Dieser Vorschlag ist zwar Geschichte, das Prinzip aber geblieben. Im Allgemeinen besagt das Pareto-Prinzip, dass 80% der Ergebnisse mit 20% des Aufwands zu erreichen sind. Daher wird das Pareto-prinzip auch oft als 80/20 Regel bezeichnet. Dem zugrunde liegt das statistische Phänomen, dass eine kleine Anzahl von hohen Werten mehr zur Gesamtmenge beiträgt als eine hohe Anzahl von kleinen Werten. Das Prinzip findet in verschiedensten Geschäfts- und Alltags-Situationen Anwendung. Hier einige oft genannte Beispiele:
Beispiele für Pareto-Verteilungen
Nutzung von Lagerfläche:
• Oftmals beanspruchen 20% der Produkte 80% der Gesamtfläche
Produktivität:
• Bei richtiger Planung und Priorisierung lassen sich mit 20% des Aufwands 80% der Arbeit erledigen
Bevölkerungsdichte:
• 80% der Bewohner leben auf 20% der verfügbaren Landmasse
Zeitmanagement:
• 80% der Arbeit sollten mit 20% der Zeit erledigt werden
Nutzung Kleiderschrank:
• 80% der Zeit trägt man dieselben 20% der verfügbaren Kleidungsstücke
Autounfälle:
• 80% der Unfälle werden von 20% der Fahrer verursacht
Dabei ist allerdings zu beachten, dass es sich bei der 80/20 Verteilung nur um eine Beobachtung, nicht aber um ein Naturgesetz handelt. Demnach ist auch die Summe von 100 nicht zwingend, da die beiden verglichenen Aspekte nicht Bestandteil derselben Grundgesamtmenge sind. Es sind beliebige andere Verteilungen möglich. So können beispielsweise 60% des Aufwands zu 90% des Ergebnisses führen, oder so trivial es auch scheint - 100% des Aufwands sind nötig, um 100% des Ergebnisses zu erreichen. In der Betriebswirtschaft wird das Pareto-Prinzip vor allem angewendet, um die Frage „Wie kann ich mit möglichst wenig Aufwand möglichst großen Nutzen erreichen?“ zu beantworten und Aktivitäten entsprechend zu priorisieren. Mit einer Pareto-Analyse wird somit untersucht, welche Aspekte des Unternehmensalltags den größten Mehrwert bieten. Auch Marketer verwenden gerne dieses Tool, um neue Erkenntnisse für zukünftige Aktivitäten und Strategien zu gewinnen. Im Folgenden stellen wir die Vorgehensweise und einige Beispiele aus der Praxis vor.
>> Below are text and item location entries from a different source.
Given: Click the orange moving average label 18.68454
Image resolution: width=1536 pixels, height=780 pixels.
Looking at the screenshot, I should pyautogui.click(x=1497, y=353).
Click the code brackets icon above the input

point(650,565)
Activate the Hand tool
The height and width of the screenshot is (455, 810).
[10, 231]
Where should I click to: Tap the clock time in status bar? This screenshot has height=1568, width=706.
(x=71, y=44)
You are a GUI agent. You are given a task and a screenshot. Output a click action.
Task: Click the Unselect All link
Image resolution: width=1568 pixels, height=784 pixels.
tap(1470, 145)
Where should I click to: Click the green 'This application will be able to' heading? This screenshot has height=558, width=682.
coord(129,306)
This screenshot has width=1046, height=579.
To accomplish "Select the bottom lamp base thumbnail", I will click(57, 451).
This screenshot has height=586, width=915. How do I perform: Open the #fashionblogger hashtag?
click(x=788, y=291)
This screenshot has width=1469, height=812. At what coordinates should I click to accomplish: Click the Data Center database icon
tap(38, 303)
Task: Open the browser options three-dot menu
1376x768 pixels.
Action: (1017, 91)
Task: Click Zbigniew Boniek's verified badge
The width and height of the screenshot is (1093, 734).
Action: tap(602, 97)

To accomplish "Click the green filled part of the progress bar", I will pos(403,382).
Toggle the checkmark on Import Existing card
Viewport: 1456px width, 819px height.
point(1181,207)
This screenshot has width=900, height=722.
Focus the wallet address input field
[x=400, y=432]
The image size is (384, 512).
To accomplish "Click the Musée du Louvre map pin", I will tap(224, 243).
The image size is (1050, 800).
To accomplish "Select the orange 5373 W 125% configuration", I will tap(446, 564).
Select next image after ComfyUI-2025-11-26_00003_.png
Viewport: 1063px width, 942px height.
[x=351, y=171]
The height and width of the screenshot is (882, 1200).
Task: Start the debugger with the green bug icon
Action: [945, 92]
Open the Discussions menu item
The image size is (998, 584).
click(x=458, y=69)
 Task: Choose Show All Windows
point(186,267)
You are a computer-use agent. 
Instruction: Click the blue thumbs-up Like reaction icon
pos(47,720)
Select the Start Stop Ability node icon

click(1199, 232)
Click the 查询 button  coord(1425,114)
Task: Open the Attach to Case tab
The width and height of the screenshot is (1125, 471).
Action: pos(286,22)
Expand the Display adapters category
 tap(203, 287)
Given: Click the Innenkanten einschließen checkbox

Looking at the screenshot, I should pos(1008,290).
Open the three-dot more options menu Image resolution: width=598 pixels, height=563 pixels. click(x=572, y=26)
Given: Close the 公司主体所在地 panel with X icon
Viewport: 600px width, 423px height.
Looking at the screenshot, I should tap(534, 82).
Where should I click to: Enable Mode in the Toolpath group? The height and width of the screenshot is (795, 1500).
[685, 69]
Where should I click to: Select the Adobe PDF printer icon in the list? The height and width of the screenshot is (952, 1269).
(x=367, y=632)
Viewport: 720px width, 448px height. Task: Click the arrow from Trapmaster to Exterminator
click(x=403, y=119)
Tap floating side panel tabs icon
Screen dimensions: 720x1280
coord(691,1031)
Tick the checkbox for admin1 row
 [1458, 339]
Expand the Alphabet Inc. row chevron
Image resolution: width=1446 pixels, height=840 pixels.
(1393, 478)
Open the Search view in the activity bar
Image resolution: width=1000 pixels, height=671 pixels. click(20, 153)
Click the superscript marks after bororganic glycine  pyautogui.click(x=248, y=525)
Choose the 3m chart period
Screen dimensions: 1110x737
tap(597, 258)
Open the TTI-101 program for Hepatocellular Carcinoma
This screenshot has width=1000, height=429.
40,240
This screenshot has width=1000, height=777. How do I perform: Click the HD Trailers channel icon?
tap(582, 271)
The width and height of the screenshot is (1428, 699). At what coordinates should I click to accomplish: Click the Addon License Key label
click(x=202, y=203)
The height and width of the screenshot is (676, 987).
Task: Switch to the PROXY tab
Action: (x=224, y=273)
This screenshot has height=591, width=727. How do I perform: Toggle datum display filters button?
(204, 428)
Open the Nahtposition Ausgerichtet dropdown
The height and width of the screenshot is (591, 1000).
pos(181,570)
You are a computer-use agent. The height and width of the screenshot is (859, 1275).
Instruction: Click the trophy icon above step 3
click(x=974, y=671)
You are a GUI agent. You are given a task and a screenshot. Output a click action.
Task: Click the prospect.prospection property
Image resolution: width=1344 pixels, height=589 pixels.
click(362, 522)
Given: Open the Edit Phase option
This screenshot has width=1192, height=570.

Vorgehensweisen für die Pareto-Analyse
Zunächst sollte die Fragestellung und die damit zu untersuchende Kenngröße festgelegt werden. Das kann z.B. der Jahresumsatz, der Gewinn, die Anzahl der Fehlermeldungen oder die Anzahl der Beschwerden sein. Ausgehend von der Fragestellung wird die weitere Vorgehensweise gewählt.
Bei Apteco unterscheiden wir zwischen zwei Arten – der kategorischen und der individuellen Pareto-Analyse.
• Bei der kategorischen Pareto-Analyse wird untersucht, wie stark bestimmte Kategorien ausgeprägt sind, und das Ergebnis beeinflussen. Die Kategorien können z.B. einzelne Produkte oder Produktgruppen sein. Damit lässt sich schnell feststellen, welche Kategorien maßgeblich das Geschehen beeinflussen.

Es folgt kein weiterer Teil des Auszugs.